• ACTION ITEM
Transcribe the lines of the records starting with the one that has "Image resolution: width=653" in it and ending with the last, and transcribe nothing else.

• AVAILABLE RECORDS
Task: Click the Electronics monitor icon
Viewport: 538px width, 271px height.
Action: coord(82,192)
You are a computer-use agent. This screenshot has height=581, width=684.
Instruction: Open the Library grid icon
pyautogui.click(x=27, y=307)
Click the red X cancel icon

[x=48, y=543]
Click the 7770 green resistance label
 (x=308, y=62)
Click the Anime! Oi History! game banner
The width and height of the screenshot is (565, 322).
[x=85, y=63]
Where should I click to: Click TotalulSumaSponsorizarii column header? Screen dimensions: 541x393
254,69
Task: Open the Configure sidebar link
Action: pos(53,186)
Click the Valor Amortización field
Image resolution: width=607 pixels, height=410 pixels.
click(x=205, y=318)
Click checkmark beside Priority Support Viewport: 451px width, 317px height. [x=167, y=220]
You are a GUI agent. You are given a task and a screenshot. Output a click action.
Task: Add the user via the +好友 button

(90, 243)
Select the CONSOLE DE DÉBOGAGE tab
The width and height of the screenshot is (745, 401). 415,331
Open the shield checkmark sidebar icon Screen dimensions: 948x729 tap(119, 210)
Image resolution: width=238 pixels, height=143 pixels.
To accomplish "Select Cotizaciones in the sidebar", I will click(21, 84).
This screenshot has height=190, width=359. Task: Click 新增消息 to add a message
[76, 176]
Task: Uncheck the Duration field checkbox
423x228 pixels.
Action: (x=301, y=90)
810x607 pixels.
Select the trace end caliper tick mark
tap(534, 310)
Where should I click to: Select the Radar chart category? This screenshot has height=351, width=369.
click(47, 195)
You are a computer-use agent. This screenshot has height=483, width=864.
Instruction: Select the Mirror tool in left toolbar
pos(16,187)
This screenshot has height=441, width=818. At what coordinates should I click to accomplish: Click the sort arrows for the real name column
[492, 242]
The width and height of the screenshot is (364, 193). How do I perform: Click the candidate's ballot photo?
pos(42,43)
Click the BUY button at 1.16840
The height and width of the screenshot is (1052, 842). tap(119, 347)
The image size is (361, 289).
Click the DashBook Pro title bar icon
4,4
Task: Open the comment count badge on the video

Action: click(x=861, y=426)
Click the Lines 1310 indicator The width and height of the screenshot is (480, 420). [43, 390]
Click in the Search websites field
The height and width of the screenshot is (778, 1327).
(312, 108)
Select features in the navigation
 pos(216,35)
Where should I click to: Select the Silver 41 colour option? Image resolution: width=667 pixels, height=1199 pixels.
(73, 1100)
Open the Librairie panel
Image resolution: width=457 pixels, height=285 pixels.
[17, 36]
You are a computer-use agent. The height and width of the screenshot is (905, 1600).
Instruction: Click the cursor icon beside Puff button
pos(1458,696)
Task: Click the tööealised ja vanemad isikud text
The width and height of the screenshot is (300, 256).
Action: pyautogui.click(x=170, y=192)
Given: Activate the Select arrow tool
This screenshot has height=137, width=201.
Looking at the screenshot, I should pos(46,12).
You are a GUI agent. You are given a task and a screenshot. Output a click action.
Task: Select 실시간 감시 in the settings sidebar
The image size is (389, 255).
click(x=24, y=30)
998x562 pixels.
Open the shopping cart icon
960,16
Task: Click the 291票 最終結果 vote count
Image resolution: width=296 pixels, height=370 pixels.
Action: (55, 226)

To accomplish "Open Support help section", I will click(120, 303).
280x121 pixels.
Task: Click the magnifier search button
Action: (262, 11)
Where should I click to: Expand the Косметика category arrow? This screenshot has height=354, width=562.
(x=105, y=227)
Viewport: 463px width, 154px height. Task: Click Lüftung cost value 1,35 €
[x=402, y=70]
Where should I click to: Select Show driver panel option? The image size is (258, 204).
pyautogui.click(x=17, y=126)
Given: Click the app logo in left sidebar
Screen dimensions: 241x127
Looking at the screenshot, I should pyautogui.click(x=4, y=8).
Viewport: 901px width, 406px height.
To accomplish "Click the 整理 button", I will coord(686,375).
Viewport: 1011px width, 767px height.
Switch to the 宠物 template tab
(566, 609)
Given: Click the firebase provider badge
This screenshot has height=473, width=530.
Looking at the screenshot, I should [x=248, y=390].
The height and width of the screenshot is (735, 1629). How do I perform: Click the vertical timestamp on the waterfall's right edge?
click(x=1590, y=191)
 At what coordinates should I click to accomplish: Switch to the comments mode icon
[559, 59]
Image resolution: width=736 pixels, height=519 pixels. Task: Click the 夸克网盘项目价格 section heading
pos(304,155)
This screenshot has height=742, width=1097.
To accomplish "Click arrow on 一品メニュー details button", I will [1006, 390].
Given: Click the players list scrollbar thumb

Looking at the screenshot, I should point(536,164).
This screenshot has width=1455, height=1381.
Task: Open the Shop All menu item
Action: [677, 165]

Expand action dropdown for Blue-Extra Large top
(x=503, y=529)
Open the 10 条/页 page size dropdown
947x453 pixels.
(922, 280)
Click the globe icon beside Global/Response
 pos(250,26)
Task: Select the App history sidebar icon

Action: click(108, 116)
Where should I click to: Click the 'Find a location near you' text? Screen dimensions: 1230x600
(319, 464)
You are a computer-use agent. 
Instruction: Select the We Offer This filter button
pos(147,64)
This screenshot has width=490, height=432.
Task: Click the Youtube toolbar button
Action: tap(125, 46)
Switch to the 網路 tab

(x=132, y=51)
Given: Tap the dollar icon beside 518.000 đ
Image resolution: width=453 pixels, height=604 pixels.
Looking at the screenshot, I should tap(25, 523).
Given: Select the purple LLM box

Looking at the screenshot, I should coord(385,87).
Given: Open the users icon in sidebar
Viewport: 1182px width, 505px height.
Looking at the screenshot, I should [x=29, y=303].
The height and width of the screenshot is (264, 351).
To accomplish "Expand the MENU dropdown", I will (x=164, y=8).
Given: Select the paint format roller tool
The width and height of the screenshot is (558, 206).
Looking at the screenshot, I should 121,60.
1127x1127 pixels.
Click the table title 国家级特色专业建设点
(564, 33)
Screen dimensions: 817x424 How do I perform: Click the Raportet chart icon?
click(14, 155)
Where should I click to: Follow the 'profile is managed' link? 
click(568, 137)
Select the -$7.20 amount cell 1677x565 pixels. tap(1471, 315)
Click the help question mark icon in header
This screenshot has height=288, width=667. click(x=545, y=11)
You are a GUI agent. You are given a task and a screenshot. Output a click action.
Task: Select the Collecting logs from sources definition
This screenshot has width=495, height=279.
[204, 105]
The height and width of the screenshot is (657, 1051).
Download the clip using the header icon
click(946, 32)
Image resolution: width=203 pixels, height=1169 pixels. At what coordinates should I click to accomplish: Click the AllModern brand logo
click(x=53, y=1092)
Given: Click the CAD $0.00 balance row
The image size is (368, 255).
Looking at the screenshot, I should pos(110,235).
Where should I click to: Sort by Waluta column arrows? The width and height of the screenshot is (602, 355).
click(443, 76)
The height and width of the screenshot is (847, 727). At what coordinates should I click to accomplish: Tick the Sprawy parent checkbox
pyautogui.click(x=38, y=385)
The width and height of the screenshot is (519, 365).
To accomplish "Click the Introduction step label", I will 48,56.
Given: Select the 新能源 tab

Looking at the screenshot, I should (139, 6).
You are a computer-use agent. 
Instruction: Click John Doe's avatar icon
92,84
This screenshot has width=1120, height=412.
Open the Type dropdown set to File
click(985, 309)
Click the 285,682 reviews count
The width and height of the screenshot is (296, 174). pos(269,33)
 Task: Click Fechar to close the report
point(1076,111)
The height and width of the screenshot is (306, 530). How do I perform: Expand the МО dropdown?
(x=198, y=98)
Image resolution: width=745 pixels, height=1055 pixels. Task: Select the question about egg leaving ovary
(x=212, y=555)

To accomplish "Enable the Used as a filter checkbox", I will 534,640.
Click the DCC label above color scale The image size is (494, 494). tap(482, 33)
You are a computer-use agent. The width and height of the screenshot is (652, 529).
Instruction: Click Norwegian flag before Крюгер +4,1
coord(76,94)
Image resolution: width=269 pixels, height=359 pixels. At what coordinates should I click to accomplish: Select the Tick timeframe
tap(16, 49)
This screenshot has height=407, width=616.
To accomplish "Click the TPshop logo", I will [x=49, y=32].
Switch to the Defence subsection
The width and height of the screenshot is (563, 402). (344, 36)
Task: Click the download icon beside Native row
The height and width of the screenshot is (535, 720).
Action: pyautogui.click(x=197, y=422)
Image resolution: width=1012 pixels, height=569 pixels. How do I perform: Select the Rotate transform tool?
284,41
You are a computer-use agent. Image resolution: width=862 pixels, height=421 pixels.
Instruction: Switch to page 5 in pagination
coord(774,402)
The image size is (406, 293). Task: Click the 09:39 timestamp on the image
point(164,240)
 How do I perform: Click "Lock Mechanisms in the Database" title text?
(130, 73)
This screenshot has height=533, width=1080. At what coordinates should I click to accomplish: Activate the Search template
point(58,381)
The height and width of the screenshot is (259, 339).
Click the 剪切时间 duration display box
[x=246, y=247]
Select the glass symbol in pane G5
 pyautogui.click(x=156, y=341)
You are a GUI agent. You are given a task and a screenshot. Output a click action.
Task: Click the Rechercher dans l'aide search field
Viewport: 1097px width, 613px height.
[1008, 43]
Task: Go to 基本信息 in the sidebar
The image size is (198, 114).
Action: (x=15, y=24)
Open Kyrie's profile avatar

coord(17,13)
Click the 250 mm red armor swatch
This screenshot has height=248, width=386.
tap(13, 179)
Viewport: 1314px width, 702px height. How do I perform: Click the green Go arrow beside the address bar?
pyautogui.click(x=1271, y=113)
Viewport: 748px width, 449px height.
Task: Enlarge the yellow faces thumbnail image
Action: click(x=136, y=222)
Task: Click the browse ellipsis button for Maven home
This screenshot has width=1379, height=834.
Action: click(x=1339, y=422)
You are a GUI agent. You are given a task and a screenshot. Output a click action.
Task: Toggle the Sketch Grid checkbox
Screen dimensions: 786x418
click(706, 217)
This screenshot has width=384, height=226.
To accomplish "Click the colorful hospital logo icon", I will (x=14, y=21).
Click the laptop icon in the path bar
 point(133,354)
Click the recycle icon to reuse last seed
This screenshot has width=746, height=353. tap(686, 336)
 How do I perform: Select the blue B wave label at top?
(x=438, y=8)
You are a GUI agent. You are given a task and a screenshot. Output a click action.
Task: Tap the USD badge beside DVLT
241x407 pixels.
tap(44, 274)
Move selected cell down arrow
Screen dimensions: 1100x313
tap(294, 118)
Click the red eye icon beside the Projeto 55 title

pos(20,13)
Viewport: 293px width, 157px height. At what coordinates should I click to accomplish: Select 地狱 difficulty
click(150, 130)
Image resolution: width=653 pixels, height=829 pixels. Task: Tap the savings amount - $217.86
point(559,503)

• ANSWER SPACE
Image resolution: width=653 pixels, height=829 pixels. Task: Tap the savings amount - $217.86
point(559,503)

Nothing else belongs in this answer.